李徴の呟き
何故こんな事になつたのだらう。分らぬ。全く何事も我々には判らぬ。理由も分らずに押付けられたものを大人しく受取つて、理由も分らずに生きて行くのが、我々生きもののさだめだ。
*
この氣持は誰にも分らない。誰にも分らない。己と同じ身の上に成つた者でなければ。
*
己(おれ)は次第に世と離れ、人と遠ざかり、憤悶と慙恚(ざんい)とによつて益々己の内なる臆病な自尊心を飼ひふとらせる結果になつた。人間は誰でも猛獸使であり、その猛獸に當るのが、各人の性情だといふ。己(おれ)の場合、この尊大な羞恥心が猛獸だった。虎だつたのだ。之が己を損ひ、妻子を苦しめ、友人を傷つけ、果ては、己の外形をかくの如く、内心にふさはしいものに變へて了つたのだ。今思へば、全く、己(おれ)は、己の有(も)つてゐた僅かばかりの才能を空費して了つた譯だ。

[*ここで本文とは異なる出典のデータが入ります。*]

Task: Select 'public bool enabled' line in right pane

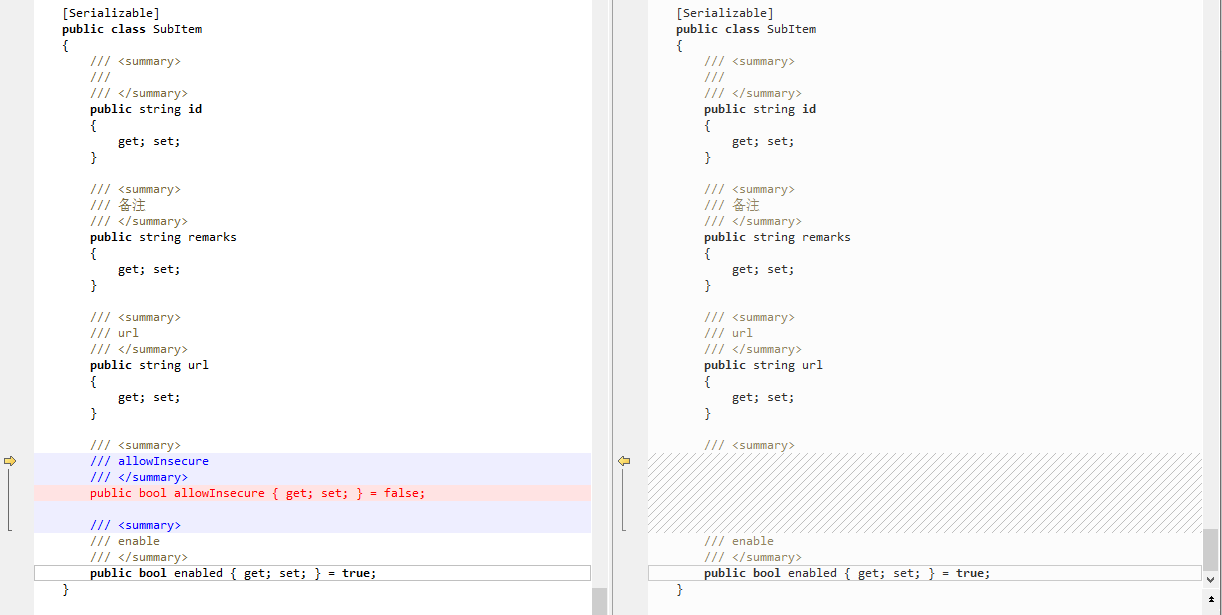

人生は何事をも爲さぬには余りに長いが、何事かを爲すには余りに短いなどと口先ばかりの警句を弄しながら、事實は、才能の不足を暴露するかも知れないとの卑怯な危惧と、刻苦を厭ふ怠惰とが己の凡てだつたのだ。己よりも遙かに乏しい才能でありながら、それを專一に磨いたがために、堂々たる詩家となつた者が幾らでもゐるのだ。虎と成り果てた今、己は漸くそれに氣が付いた。それを思ふと、己は今も胸を灼かれるやうな悔を感じる。己には最早人間としての生活は出來ない。たとへ、今、己が頭の中で、どんな優れた詩を作つたにした所で、どういふ手段で發表できよう。まして、己(おれ)の頭の中は日毎に虎に近づいて行く。どうすればいゝのだ。己の空費された過去は? 己は堪らなくなる。さういふ時、己は、向ふの山の頂の巖に上り、空谷に向つて吼える。この胸を灼く悲しみを誰かに訴へたいのだ。己は昨夕も、彼處で月に向つて吼えた。誰かにこの苦しみが分つて貰へないかと。しかし、獸どもは己の聲を聞いて、唯、懼れ、ひれ伏すばかり。山も樹も月も露も、一匹の虎が怒り狂つて、哮(たけ)つてゐるとしか考へない。天に躍り地に伏して嘆いても、誰一人己の氣持を分つてくれる者はない。丁度、人間だつた頃、己の傷つき易い内心を誰も理解してくれなかつたやうに。己の毛皮の濡れたのは、夜露のためばかりではない。
(中島敦「山月記」より 筑摩書房版全集による)
注:下線部「さだめ」「ふとらせる」は実際には傍点。